-- start Records provided --

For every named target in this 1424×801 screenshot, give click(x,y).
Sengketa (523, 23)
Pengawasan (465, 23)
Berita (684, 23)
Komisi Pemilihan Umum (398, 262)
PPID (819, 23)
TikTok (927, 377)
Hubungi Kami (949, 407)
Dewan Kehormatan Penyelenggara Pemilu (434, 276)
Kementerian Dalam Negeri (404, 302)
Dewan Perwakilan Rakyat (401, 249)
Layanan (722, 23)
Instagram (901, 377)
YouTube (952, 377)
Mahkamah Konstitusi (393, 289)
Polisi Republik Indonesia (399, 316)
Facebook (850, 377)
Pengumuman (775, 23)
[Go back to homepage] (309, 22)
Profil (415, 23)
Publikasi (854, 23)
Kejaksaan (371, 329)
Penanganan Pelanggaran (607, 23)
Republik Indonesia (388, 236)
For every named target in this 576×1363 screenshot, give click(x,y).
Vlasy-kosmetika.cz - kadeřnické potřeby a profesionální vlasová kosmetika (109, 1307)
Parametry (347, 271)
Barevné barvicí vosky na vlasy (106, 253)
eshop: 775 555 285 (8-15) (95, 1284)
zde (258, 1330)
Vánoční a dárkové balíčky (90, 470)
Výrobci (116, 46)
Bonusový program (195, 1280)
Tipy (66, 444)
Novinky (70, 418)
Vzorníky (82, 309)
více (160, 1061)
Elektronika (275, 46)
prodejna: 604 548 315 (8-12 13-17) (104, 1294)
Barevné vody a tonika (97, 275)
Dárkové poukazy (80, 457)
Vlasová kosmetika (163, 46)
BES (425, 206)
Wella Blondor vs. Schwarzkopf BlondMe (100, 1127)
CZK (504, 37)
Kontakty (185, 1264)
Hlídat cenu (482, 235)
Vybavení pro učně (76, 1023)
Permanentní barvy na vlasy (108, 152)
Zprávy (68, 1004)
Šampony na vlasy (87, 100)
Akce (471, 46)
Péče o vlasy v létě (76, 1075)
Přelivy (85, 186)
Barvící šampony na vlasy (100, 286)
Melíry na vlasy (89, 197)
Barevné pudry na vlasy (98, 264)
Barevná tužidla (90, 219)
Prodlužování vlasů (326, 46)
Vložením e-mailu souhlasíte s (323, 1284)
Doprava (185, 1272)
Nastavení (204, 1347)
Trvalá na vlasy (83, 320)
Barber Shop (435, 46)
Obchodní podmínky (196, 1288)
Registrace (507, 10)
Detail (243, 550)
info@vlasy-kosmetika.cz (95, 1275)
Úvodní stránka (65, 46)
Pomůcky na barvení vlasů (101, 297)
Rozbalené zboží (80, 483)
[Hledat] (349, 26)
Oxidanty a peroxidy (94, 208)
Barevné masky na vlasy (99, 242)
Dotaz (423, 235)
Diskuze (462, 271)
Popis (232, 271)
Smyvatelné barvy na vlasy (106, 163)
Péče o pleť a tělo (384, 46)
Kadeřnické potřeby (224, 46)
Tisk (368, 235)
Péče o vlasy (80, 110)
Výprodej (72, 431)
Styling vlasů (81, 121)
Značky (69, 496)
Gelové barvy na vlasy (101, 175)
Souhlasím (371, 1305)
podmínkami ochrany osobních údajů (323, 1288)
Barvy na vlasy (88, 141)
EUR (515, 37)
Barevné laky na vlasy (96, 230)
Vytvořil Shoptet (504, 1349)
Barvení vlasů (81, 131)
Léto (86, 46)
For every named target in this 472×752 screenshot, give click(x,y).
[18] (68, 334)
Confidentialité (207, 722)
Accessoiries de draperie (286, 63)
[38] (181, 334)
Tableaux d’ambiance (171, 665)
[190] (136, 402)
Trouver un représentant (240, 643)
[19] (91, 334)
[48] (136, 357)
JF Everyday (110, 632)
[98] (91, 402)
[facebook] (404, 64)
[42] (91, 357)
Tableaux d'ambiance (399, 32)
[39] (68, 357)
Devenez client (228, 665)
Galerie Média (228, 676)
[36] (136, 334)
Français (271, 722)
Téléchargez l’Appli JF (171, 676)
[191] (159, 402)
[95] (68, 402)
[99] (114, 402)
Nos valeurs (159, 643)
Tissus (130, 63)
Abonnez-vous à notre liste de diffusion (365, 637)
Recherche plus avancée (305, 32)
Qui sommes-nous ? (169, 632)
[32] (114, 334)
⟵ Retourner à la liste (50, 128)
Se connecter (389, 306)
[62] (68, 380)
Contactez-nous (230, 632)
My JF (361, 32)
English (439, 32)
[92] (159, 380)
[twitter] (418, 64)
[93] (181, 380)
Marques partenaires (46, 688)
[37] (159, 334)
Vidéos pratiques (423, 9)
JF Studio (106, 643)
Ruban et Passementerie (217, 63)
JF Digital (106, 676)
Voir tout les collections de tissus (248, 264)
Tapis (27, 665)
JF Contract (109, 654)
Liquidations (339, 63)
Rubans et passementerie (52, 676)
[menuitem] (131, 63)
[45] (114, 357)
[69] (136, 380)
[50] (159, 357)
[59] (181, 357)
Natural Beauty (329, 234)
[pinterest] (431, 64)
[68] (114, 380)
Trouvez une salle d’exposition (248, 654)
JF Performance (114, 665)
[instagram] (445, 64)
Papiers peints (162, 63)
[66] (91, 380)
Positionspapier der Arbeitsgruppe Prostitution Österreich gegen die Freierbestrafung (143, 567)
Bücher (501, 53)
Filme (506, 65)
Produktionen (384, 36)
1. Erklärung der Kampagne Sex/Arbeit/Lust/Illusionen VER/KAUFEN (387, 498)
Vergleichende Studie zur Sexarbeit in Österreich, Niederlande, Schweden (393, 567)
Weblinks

-- end Records provided --

Task instructions
Starting with the row that contains "Wella Blondor vs." and going on through the row that contains "Doprava (185, 1272)", write each row out again in full, with both of its coordinates shifted up by 77.

Written response
Wella Blondor vs. Schwarzkopf BlondMe (177, 1204)
CZK (581, 114)
Kontakty (262, 1341)
Hlídat cenu (559, 312)
Vybavení pro učně (153, 1100)
Permanentní barvy na vlasy (185, 229)
Zprávy (145, 1081)
Šampony na vlasy (164, 177)
Akce (548, 123)
Péče o vlasy v létě (153, 1152)
Přelivy (162, 263)
Barvící šampony na vlasy (177, 363)
Melíry na vlasy (166, 274)
Barevné pudry na vlasy (175, 341)
Barevná tužidla (167, 296)
Prodlužování vlasů (403, 123)
Vložením e-mailu souhlasíte s (400, 1361)
Doprava (262, 1349)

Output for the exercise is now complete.